Ask HN: What would be an alternative to blockchain and crypto? - lildata
I feel both very enthusiastic &amp; skeptical about blockchain.
In the last decade it has been designated by many as the way forward, some form of transactional, Internet of value &amp; next step in business integration.
What scares me the most is no big alternative seems to have emerged in this area to compete with blockchain?
I hope I am missing something, any idea?
======
fastneutron
You might be interested in raking a look at Holochain:

[https://holochain.org/](https://holochain.org/)

I'm by no means an expert in the technology, but it's one attempt at a
blockchain alternative that I'm aware of, albeit with different philosophies
regarding global consensus.

------
gregjor
Blockchain solutions are touted as improvements and replacements for solutions
that already exist. It's not that blockchain solves problems previously not
solvable.

Read _Attack of the 50-Foot Blockchain_ for some perspective.

[Item-finding listing]

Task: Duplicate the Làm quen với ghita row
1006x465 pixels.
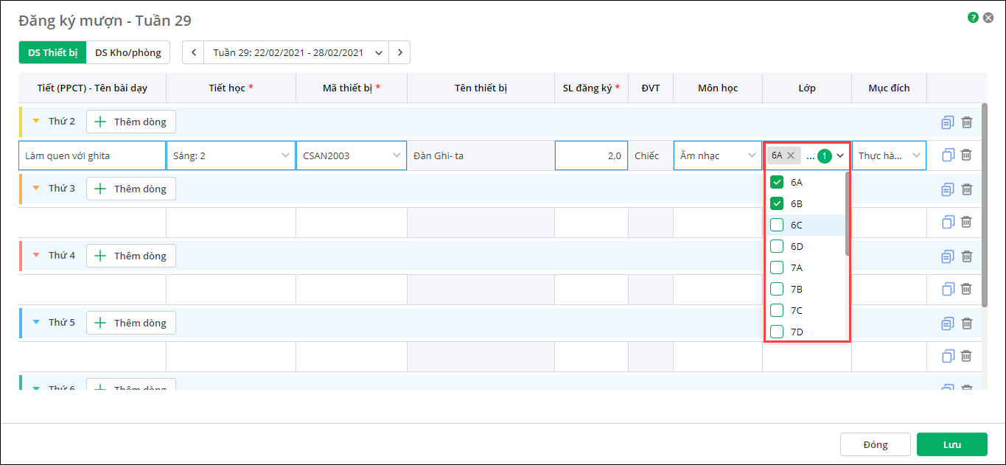Action: coord(948,155)
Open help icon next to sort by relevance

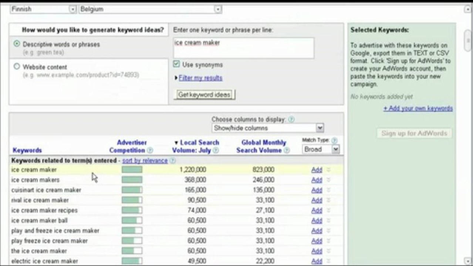[x=172, y=161]
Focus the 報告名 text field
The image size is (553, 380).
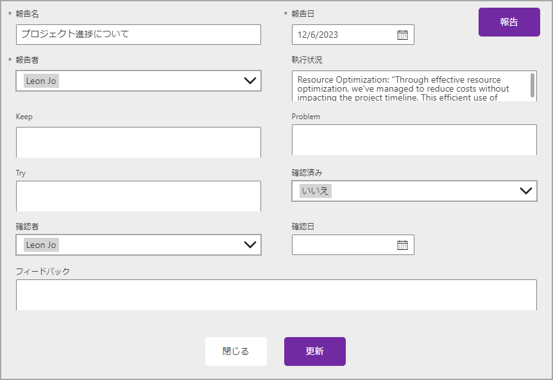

## Work to do
(1) Transcribe the portion of the thread on blockchain alternatives that starts at "In the last" and ends at "something, any idea?".
(2) Give the username of every person who posted in the thread on blockchain alternatives.

## Solved problems
(1)
In the last decade it has been designated by many as the way forward, some form of transactional, Internet of value &amp; next step in business integration.
What scares me the most is no big alternative seems to have emerged in this area to compete with blockchain?
I hope I am missing something, any idea?

(2) lildata, fastneutron, gregjor